陈徐陵裴使君墓志铭曰:君五音之候,兼其方牧,八阵之图,穷其巧变,用能战必胜,攻必取,督称无难,兵号解烦,朝飞火箭,夜耸云梯,燧象从奔,联狼已合,於是厥[○本集作严。]颜不桡,极ㄉ诸戎,庞德高声,肆言群逆,胡夷总至,犹持子路之缨,锋刃相交,终荷温生之节,每以财轻{票}箨,义重嵩衡,割宅字贫友之孤,开门延故人之殡,笃好朋游,居常满席,每至鲜云蔼蔼,披王安之衣,明月团团,似班姬之扇,日带花以如笑,风鸣条而若歌,傍列丝桐,对扬文酒,一石之後,逾能断狱,五斗之量,犹未解醒,嗟乎潘岳之诗,致哀周密,庄公之诔,用愍相责,[○本集作遗。]
陈江总广州刺史欧阳墓志曰:公家习尚书,少府孺高於汉册,世居渤海,太守文重乎晋原,中原丧乱,避地南徒,公孝敬纯深,友悌睦,家积遗财,并让诸季,兼周同壤,公含率内映,远识沈通,窒嗜欲,谨言行,资贞,事廉隅,梁室不造,凶羯凭凌,公被锐执凶,有志匡复,梁孝元帝授散骑常侍东衡州刺史始兴县侯,而犬戎弑逆,宗社播迁,陈纂揖让,攸归高祖,恩加惟旧,横使持节,都督南衡二十二州诸军事广州刺史,进为开府仪同三司山阳郡公,进号征南将军,加鼓吹一部,巫山远曲,喧骑吹於日南,芳树清音,肃军容於海截,追赠车骑将军司空,公涉猎六经,优游百氏,宽徭省赋,化伯越之归心,抚寒投醪,感三军之死力,在室如宾,宁惭屋漏,不贪为宝,每畏人知,杀青无兼两之疑,薏苡岂怀珠之谤,如羊如粟,不改夷齐之心,遗庆遗风,方留豹产之德。
【表】魏武帝谢领兖州牧表曰:入司兵校,出总符任,臣以累叶受恩,膺荷洪施,不敢顾命,是以将戈帅甲,顺天行诛,虽戮夷覆亡不暇,臣愧以兴隆之秩,功无所执,以伪假实,条不胜华,窃感讥请,盖以惟谷。
梁简文帝为武陵王让扬州表曰:臣延首青冥,倾心紫府,言非东里,诚譬北辰,而滔滔云汉,不被霈然之泽,郁郁仙居,方隔下臣之奏,周任量力,请固所陈,明主理夺,伏冀照许,臣闻系风捕影,涉求之路靡阶,玉马金舟,远之资无。
南康王会理让湘州表曰:丝言自天而忽委,玉刻披云而下坠,浮舟千仞,吕梁之畅已深,总辔万寻,悬车之惧非浅。

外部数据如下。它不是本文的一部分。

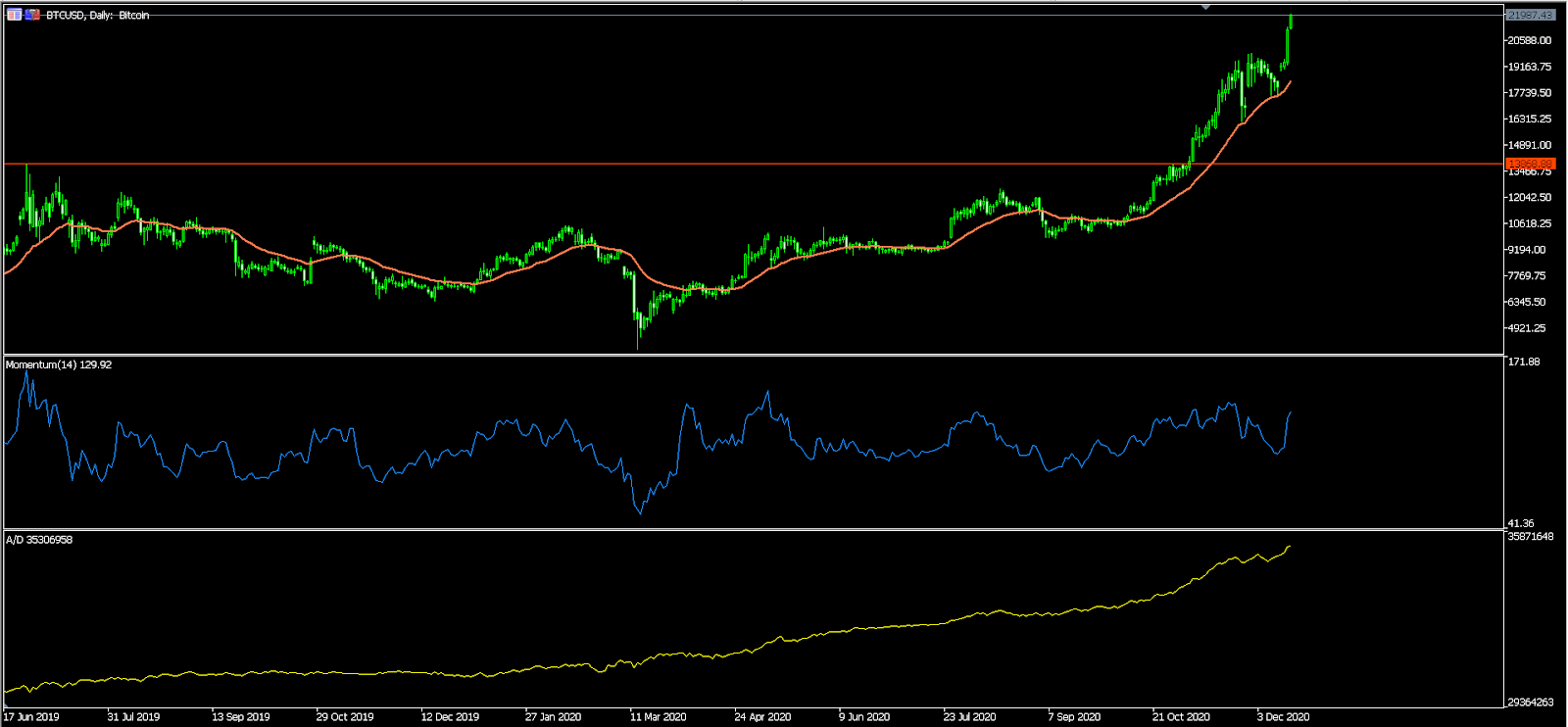Click the orange 13868.88 price level tag
The height and width of the screenshot is (727, 1568).
pos(1530,164)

梁刘孝仪安成王让江州表曰:臣闻失晨之鸡,虽不忘於改旦,败驾之马,终取忸於衔镳,臣昔牧淮岱,皇风咫尺,一变至道,易以为政,而乱政莫理,美锦徒伤,岂可复宣六条,阐化千里。
又曰:臣闻六辔沃若,不策玄黄之马,九成轮奂,无求拥肿之材,何则,跳之路已穷,梁栋之用斯阙。
南平王让徐州表曰:窃以淮岱务殷,事乖坐啸,榆望重,非可卧治,臣绵顿枕席,动移旬晦,恒恐尺波易流,寸阴难保,宁可复冒此宠,膺兹恩荣。
临川王解扬州表曰:臣自驰传斗牛,作牧淮海,政刑两空,玑六运,既昧弛张之要,尤惭大小之狱,故以结咏濡翼,取愧能官,每一进思,无忘退食,诚复恩私可凭,而彝伦难紊,敢恃慈弘,冒披心款,乞解州任,少弭素餐。
又为鄱阳嗣王初让雍州表曰:臣大邦维屏,既惭宗子之诗,思乐泮宫,有缺僖公之颂,特以周开元伯,锡壤参墟,汉启三亻垂,分旧楚,身私家庆,总集微躬,雍部襟带,跨制数州,西距关,南逾邓塞,虽复呼韩来朝,街纳质,二虏寻戈,四郊无警,犹如王戎雅识,羊祜尚义,臣求诸己,无或宴安,进思尽忠,归乎犯谒。
李扬州舅让表曰:人心彼此,尽为敌国,金柝夜警,和门昼闭,加以淮水淼漫,危同三坂,怀山之势已成,为鱼之期可见,若使身死可以益国,城没足用报恩,虽葬鱼鳖,其甘如荠,政以朽耄无庸,心负恩寄,耻辱之甚,非止老臣。
【启】梁陆亻垂敕使行江州事启曰:封畛遐旷,缠井奥实,陆海神皋,偏属兹境,兼以茂亲明德,淮翰作镇,宣述条教,匡赞盛猷,自非问望兼弘,宁可擢膺嘉举。
【教】齐谢为录公拜扬州恩教曰:昔召南分陕,流甘棠之德,平阳好道,深狱市之寄,吾忝属负荷,任总侯伯,受饯元戎,作牧中甸,此地五都杂会,四方是则,而向隅之矜斯积,纳隍之叹犹繁,兴念下车,无忘待旦,有齐礼导德,致之仁寿,弘漏网之宽,申在宥之泽。
梁简文帝罢雍州恩教曰:折以片言,事关往圣,寄之勿扰,传彼昔贤,故克刂木不对,画狱无入,吾自之雍,矜怀圄犴,幸得天无虚旱,地歇怪虫,今轴车行涂,舟サ且戒,植柳官度,尚或依然,寄饭曹僖,犹思恩宥,况义化君民,节离寒暑,悯兹歧路,宜留惠泽。
临雍州原减民间资教曰:诚欲投躯决堤,曝身求雨,九伐方弘,三驱未息,役爨之忧,兵家斯急,师兴之费,日用弥广,今春流既长,舻舳争前,转漕相追,馈粮不阙,义存矜急,无俟多费。
临雍州革贪惰教曰:壮夫疲於擐甲,匹妇劳於转输,藜藿难充,转死沟壑,春蚕不暖寒肌,冬收不周夏饱,胡宁斯忍,复加裒削,伤盗抵罪,遂为十一之资,金作赎刑,翻成润屋之产。
◇尹
应劭《汉官》曰:河南,先所理周地也,秦兼天下,置三川守,洛阳尹也,汉更名河南,孝武皇帝增云太守,世祖中兴,徙都雒阳,改号为尹,尹,正也。